# Sonntagstour Rheinsteig *Kestert-Loreley-Kaub*



## Sparcy (8. Oktober 2005)

Hallo!
Fahre am Sonntag die nächste Etappe am Rheinsteig von Kestert über St. Goarshausen (Loreley) bis Kaub. Überwiegend Singletrails sowie tolle Ausblicke   
Länge: ca. 33 Km und ca. 1500 Hm
Fahre von Oestrich-Winkel per Bahn nach Kestert. 
Bei genügend Teilnehmer per Wochenendticket.
Treffpunkt wäre dann 9:30 Bahnhof Oestrich Winkel.
Abfahrtzeit: 9:36 Uhr --> Ankunft in Kestert: 10:15 Uhr
Wer mitfahren möchte, soll sich hier bitte melden.




www.mtb-club-beinhart.de
www.dimb.de


----------



## Mr Cannondale (8. Oktober 2005)

Mo guge was de Herbert so druff hott, also dann bis Mosche Sparcy


----------



## MTB-News.de




----------



## Mr Cannondale (10. Oktober 2005)

War eine Echt saugeile Tour mit vielen Singletrials und technischen Passagen: kann ich jedem empfehlen: Super Sparcy.
Also dann bis nächsten Sonntag mit einer weiteren Etappe des Rheinsteigs.


----------



## Sparcy (10. Oktober 2005)

Jo , es war echt eine affengeile Tour und hat mega Spass gemacht.
Siehe fotos!


----------



## Sparcy (10. Oktober 2005)

Noch mehr Fotos...


----------



## Derk (24. Oktober 2005)

Ich habe mal den Rheinsteig als GPS - Datei "nachgezeichnet".

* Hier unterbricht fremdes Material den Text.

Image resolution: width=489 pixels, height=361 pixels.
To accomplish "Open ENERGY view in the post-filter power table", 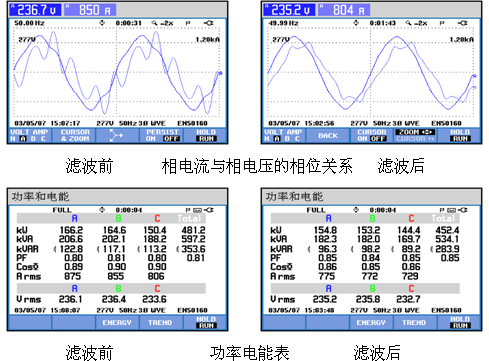I will (371, 323).
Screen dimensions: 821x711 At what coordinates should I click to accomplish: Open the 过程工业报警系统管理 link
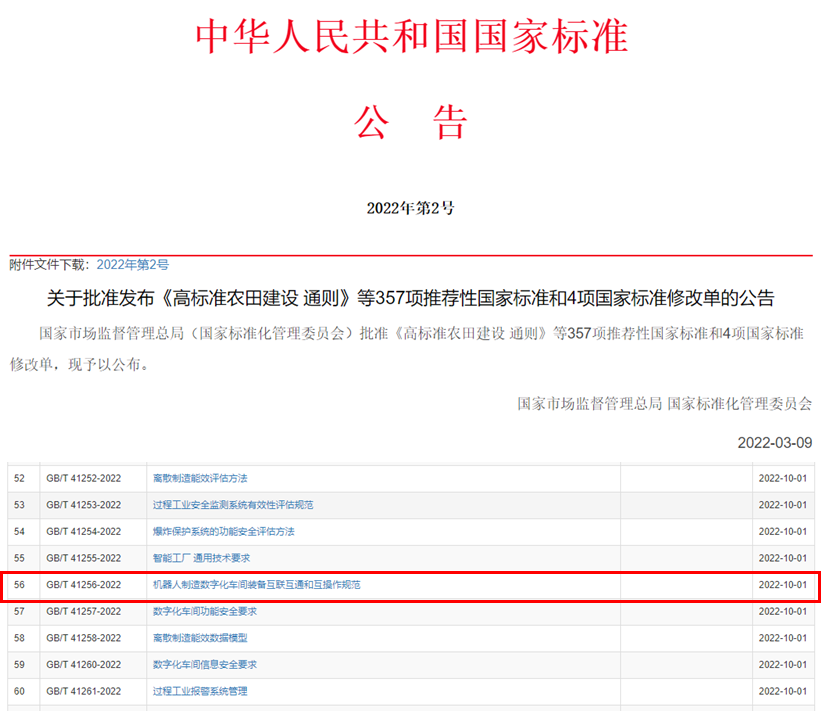[x=200, y=691]
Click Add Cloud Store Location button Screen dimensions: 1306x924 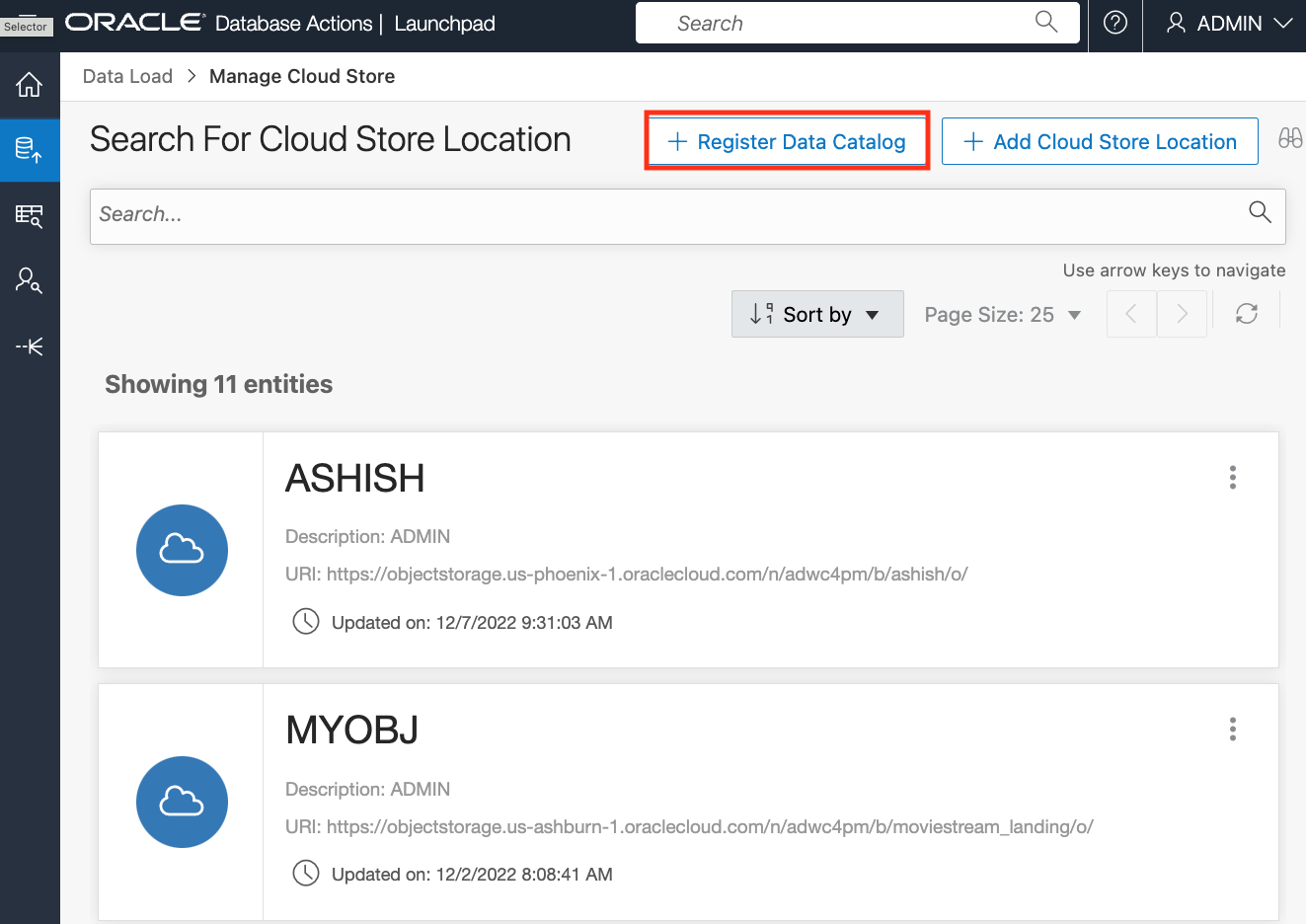pos(1099,141)
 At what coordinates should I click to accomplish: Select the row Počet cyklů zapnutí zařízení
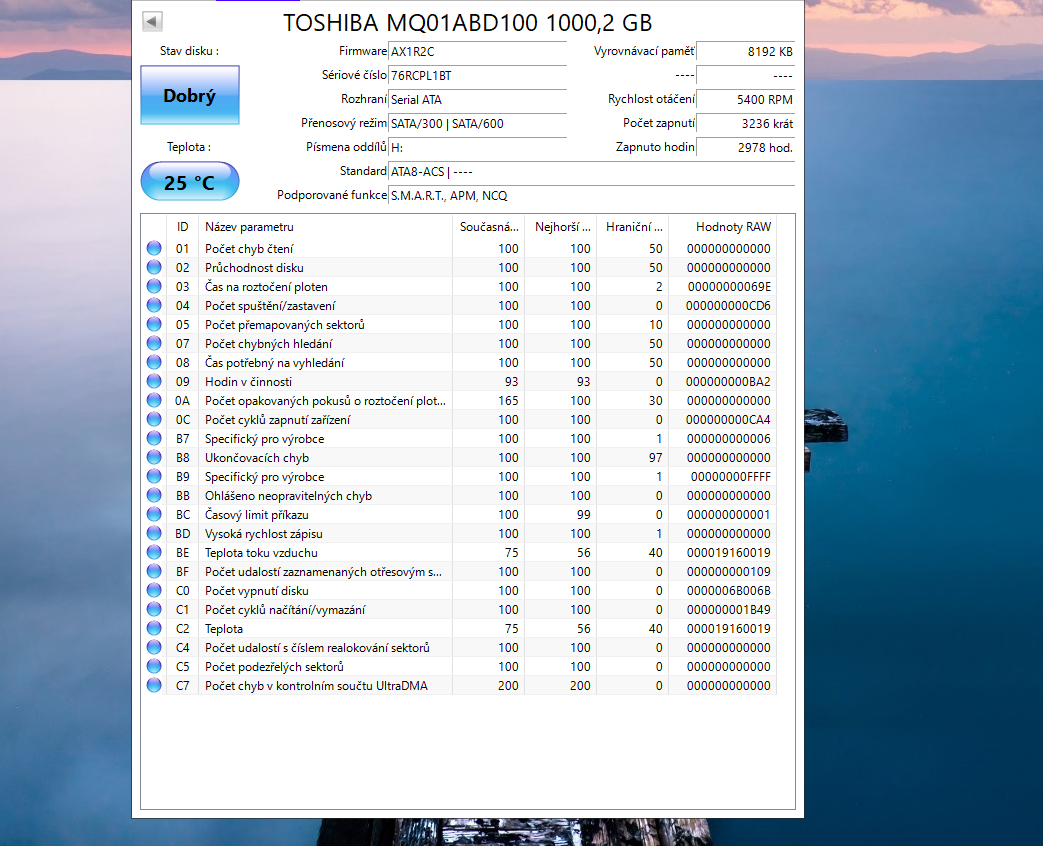click(x=300, y=419)
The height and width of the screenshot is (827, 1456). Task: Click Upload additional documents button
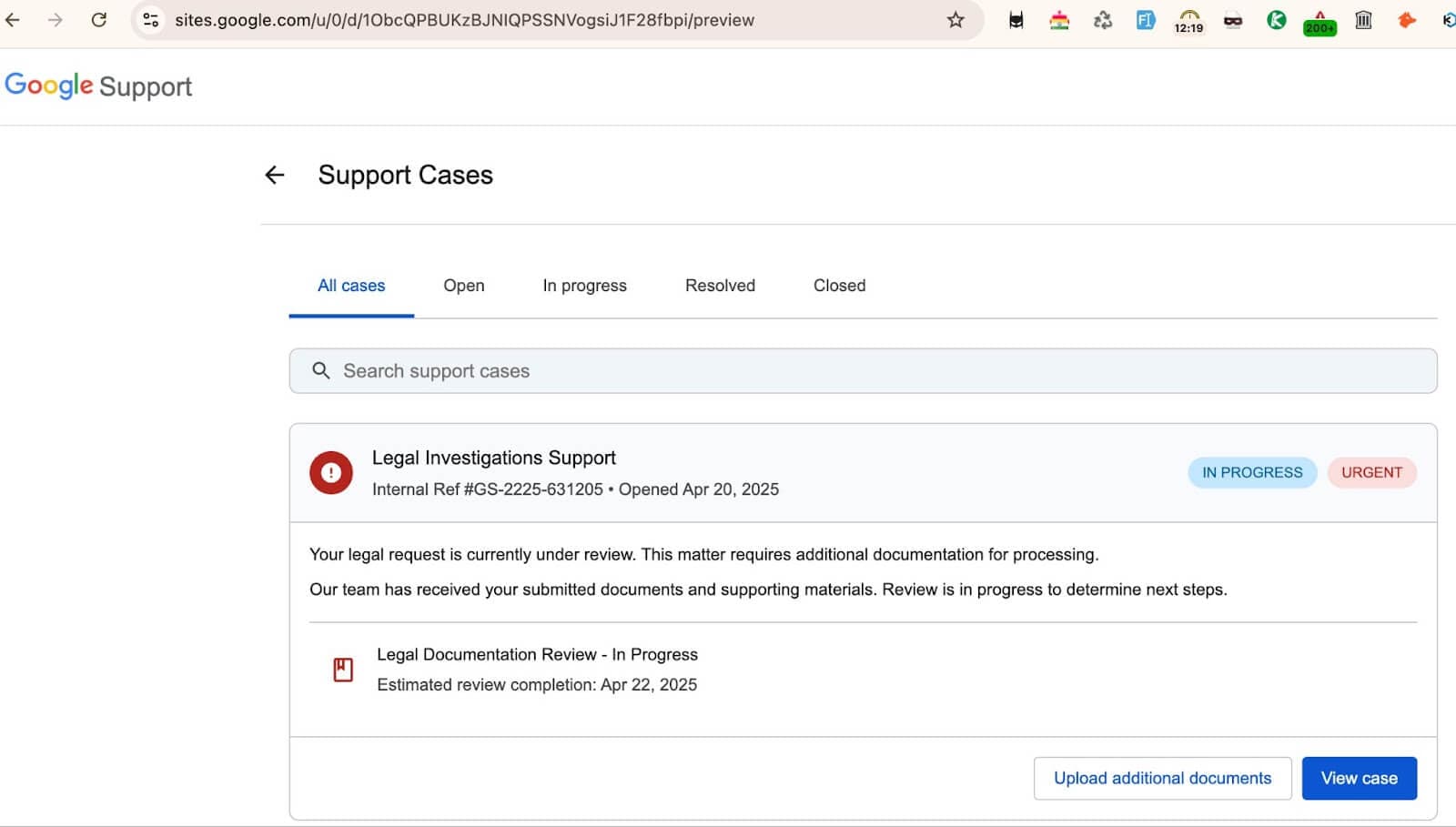point(1162,779)
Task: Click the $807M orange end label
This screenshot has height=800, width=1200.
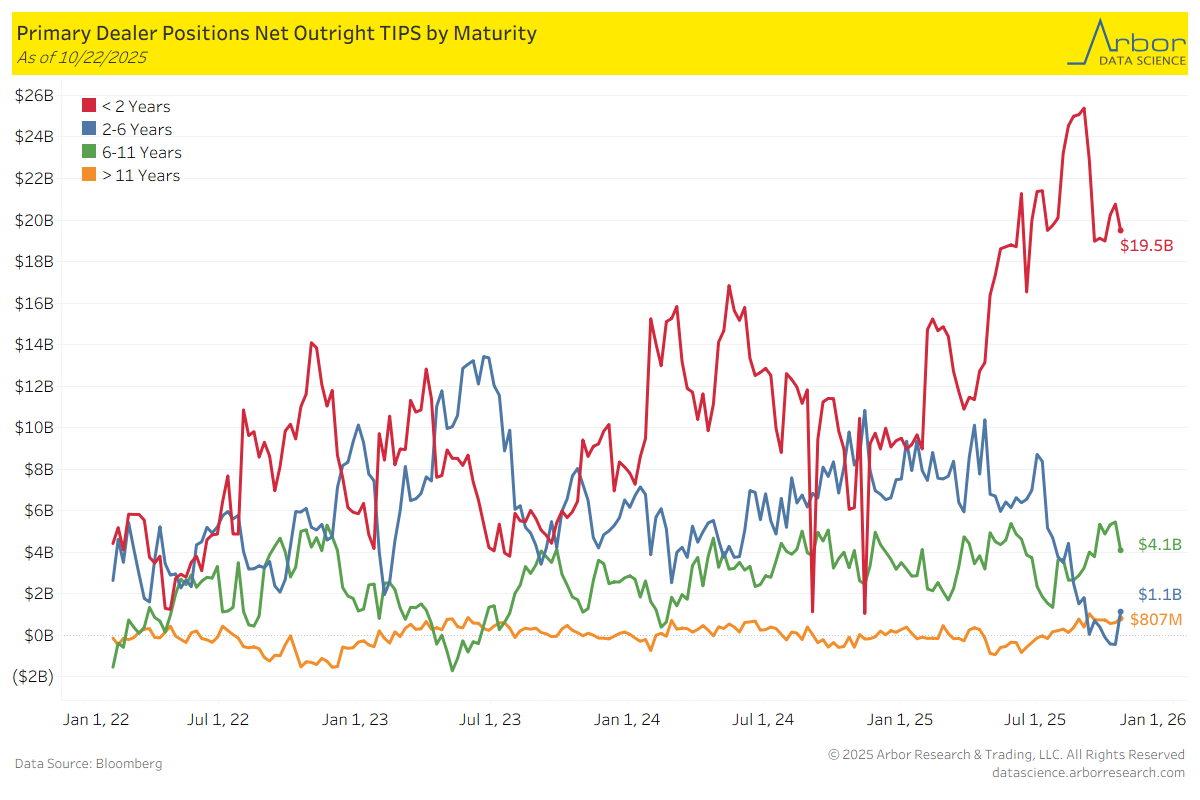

Vorlage war die Topographische Freizeitkarte 1:25.000 Karte der drei Landesvermessungsämter. Wer die schon hat, weiß, dass der Pfad dort nur schwer errkennbar gekennzeichnet ist.

Für den praktischen Gebrauch ist die GPS - Datei zu "Splitten".





Gruß
Derk


----------



## Berg-abfahrer (25. Oktober 2005)

Super Service  

Aber was ist denn bei Lahnstein passiert? Sieht aus als wäre dort alles doppelt und dreifach 

Werde am WE mal ab Rüdesheim los fahren, vielen Dank


----------



## Derk (25. Oktober 2005)

Berg-abfahrer schrieb:
			
		

> Super Service
> 
> Aber was ist denn bei Lahnstein passiert? Sieht aus als wäre dort alles doppelt und dreifach
> 
> Werde am WE mal ab Rüdesheim los fahren, vielen Dank


Hallo Ber-Abfahrer,

vor Lahnstein (von Norden gesehen) hatte ich im Bereich gegenüber Koblenz durchaus Probleme, den Verlauf des Rheinsteigs auf der Karte zu verfolgen. Aber südlich der Lahn eigentlich nicht.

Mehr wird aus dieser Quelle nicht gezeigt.